The major objectives of this project were to develop and deploy forecasting tools for canola growth stages, sclerotinia stem rot risk, and canola yield. There is a strong association between Sclerotinia stem rot (SSR) incidence and weather conditions during and close to the canola flowering period. The success of developing a sclerotinia stem rot forecasting system relies on the ability to precisely predict the canola flowering stage. In addition, there is a linkage between growth stages and insect damage on crops. Although studies have been conducted to understand the relationships between weather variables and canola growth and development as well as SSR incidence, precise models to predict growth stages and SSR are not available to canola growers in western Canada. Agriculture and Agri-Food Canada developed a yield forecasting model for canola at the regional level. The integration of a growth stage prediction tool will help to refine the yield forecasting model. 

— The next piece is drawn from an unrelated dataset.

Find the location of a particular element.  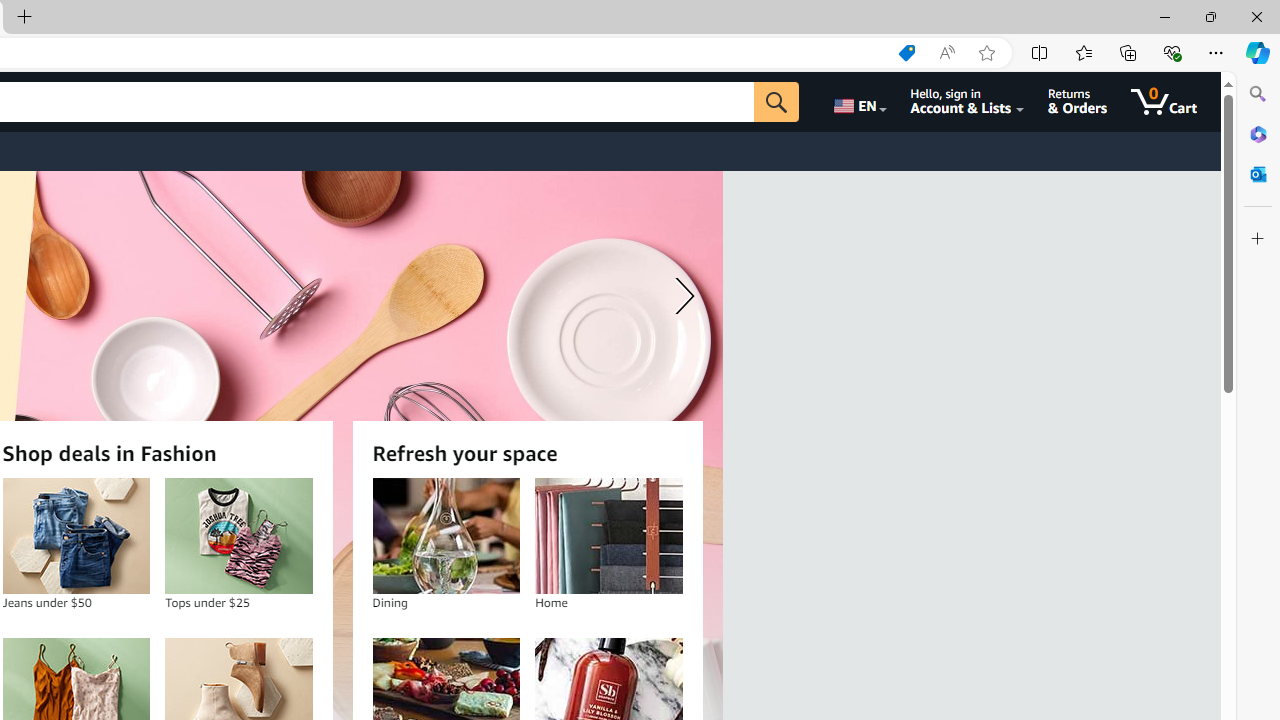

Close Outlook pane is located at coordinates (1258, 174).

The results of the study led to the development of a ‘web-based’ tool using an environmental-plant phenotype model that provides producers with decision support to apply or forego fungicide application. This is important for grower profitability, reduced production risk, and environmental sustainability. It validates and builds upon the Canola Council of Canada “Sclerotinia Checklist” for fungicide application timing. Also, the physiological days (P-days) to predict the growth stages of a developing canola crop showed to be more consistent than the GDD (growing degree days). Having a specific model like this to follow for fungicide timing will allow producers to apply fungicide (if needed) at the best possible time, especially if combined with spore levels in a specific field.